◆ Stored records
<<<<
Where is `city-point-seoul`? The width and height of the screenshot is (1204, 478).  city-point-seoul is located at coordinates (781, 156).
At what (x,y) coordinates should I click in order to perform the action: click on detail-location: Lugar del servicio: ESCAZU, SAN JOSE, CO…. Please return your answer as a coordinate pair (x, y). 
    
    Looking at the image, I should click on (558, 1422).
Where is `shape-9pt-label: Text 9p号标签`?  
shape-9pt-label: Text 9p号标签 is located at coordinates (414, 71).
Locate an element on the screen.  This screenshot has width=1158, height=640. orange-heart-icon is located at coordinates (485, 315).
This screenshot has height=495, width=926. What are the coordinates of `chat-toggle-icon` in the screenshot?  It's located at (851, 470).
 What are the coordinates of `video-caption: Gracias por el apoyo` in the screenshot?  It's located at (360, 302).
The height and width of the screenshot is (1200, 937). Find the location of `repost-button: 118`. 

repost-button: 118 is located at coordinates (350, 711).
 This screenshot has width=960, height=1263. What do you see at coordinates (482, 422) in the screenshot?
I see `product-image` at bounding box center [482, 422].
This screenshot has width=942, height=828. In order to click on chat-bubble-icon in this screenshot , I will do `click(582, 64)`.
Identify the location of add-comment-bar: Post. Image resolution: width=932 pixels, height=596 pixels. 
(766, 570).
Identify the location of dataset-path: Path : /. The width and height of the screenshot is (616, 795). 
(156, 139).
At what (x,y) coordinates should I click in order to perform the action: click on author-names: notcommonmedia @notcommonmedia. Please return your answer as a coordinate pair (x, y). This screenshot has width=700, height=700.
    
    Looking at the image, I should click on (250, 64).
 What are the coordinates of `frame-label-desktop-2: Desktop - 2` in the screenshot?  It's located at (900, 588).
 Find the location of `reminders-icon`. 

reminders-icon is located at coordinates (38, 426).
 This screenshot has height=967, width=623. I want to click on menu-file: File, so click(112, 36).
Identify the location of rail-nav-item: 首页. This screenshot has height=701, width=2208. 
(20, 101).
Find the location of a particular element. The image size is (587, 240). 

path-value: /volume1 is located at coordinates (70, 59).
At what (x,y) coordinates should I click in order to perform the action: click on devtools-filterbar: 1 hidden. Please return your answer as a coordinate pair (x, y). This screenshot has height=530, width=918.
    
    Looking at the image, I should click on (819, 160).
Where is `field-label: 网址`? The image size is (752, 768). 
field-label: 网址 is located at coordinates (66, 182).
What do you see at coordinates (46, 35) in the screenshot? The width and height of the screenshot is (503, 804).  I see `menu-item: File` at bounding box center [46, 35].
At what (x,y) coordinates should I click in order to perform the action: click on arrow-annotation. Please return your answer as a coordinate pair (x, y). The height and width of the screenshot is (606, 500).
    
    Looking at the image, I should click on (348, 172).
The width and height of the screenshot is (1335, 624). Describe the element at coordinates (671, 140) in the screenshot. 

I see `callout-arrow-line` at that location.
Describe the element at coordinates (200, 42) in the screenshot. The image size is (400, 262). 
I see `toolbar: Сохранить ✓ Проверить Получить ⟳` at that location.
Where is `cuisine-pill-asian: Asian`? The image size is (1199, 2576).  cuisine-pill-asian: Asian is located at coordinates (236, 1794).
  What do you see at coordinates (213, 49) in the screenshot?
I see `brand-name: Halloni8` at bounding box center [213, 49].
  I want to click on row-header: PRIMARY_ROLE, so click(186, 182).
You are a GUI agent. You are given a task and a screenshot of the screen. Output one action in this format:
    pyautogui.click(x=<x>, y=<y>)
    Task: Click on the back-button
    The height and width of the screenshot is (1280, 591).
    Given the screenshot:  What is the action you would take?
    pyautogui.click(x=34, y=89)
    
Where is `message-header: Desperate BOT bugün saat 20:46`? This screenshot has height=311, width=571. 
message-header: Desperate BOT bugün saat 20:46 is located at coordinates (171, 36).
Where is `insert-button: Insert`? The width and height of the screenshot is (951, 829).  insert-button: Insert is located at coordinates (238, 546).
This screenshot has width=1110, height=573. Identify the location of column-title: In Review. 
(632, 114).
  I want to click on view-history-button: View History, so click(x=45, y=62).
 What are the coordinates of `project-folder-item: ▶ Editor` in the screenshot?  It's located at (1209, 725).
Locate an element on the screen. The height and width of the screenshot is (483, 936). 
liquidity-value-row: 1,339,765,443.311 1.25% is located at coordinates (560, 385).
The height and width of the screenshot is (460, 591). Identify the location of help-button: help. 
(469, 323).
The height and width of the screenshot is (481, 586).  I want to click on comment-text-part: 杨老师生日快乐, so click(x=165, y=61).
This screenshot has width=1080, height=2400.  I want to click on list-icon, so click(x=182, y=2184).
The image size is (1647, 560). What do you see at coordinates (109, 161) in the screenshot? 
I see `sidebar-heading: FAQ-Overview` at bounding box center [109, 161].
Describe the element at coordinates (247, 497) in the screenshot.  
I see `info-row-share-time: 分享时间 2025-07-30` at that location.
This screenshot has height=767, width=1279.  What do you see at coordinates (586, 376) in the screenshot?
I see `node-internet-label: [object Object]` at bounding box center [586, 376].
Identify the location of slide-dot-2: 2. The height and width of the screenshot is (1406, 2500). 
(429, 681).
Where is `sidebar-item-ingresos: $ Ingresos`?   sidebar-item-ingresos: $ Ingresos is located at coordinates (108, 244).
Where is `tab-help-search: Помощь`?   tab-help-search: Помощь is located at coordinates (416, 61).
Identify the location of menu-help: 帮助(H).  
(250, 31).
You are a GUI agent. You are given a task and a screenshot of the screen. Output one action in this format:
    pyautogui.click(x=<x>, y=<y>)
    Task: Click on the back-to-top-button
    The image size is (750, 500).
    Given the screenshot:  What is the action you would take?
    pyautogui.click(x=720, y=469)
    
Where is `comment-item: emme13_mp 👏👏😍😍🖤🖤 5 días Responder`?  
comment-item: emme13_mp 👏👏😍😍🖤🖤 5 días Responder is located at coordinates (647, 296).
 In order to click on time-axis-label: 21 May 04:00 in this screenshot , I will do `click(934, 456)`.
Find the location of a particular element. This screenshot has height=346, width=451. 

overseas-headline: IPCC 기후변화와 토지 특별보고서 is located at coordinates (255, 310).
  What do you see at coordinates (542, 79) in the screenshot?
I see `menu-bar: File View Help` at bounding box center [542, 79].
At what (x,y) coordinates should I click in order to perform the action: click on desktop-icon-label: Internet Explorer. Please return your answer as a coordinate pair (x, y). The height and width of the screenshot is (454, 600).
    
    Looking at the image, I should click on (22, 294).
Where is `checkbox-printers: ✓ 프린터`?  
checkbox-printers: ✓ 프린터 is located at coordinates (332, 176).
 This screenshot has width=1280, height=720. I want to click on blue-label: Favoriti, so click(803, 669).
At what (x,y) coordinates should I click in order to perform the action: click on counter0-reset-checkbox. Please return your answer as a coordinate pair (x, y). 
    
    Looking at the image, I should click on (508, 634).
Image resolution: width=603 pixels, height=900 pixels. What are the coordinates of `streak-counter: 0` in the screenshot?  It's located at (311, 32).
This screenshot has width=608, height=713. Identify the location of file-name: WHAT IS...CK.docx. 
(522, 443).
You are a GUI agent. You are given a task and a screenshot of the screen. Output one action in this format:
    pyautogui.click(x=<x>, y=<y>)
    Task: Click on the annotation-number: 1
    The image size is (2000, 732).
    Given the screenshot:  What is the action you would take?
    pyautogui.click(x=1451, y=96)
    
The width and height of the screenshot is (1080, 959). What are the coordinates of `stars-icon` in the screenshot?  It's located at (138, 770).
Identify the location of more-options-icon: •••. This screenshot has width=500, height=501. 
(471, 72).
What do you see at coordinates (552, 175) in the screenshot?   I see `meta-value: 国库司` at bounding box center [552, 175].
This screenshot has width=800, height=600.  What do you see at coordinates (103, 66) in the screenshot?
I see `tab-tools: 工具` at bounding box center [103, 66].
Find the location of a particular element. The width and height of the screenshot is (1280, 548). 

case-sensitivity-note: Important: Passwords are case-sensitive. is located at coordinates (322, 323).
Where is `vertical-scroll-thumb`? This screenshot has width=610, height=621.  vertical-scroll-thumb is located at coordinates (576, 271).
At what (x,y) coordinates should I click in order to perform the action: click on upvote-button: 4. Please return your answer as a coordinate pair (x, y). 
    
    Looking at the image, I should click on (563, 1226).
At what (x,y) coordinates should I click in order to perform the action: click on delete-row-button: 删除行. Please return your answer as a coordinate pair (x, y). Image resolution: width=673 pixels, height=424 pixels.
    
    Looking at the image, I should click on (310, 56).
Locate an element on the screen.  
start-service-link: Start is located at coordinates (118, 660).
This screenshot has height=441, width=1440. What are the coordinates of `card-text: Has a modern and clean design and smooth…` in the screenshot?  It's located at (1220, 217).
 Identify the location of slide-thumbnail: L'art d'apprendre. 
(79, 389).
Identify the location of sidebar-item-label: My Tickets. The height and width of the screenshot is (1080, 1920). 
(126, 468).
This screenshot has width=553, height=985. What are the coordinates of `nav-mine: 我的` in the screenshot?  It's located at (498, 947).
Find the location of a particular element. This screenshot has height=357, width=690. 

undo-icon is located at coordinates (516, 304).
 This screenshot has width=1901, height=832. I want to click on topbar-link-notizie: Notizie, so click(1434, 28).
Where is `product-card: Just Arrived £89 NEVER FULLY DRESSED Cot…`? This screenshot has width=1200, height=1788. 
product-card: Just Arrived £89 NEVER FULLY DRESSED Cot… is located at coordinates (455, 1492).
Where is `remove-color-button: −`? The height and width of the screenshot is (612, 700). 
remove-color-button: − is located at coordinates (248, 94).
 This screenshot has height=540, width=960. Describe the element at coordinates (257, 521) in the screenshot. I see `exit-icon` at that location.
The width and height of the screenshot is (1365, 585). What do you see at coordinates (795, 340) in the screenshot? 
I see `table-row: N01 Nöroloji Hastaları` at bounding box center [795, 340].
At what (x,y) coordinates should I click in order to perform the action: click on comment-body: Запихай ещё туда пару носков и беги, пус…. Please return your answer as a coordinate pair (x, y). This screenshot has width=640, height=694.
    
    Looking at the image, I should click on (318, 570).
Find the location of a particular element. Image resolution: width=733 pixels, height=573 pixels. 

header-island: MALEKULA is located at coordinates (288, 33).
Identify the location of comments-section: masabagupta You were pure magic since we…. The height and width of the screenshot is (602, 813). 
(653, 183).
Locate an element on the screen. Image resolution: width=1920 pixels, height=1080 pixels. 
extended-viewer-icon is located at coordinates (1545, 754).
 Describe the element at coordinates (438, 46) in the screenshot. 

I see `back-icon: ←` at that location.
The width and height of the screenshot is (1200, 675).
>>>>
◆ TO DO
Rewrite the items from the line with "Describe the element at coordinates (200, 42)" up to and including the line with "I want to click on row-header: PRIMARY_ROLE, so", replacing "image size" with "frame size" and keeping everything else unchanged.

◆ EXERCISE ANSWER
Describe the element at coordinates (200, 42) in the screenshot. The frame size is (400, 262). 
I see `toolbar: Сохранить ✓ Проверить Получить ⟳` at that location.
Where is `cuisine-pill-asian: Asian`? The frame size is (1199, 2576).  cuisine-pill-asian: Asian is located at coordinates (236, 1794).
  What do you see at coordinates (213, 49) in the screenshot?
I see `brand-name: Halloni8` at bounding box center [213, 49].
  I want to click on row-header: PRIMARY_ROLE, so click(186, 182).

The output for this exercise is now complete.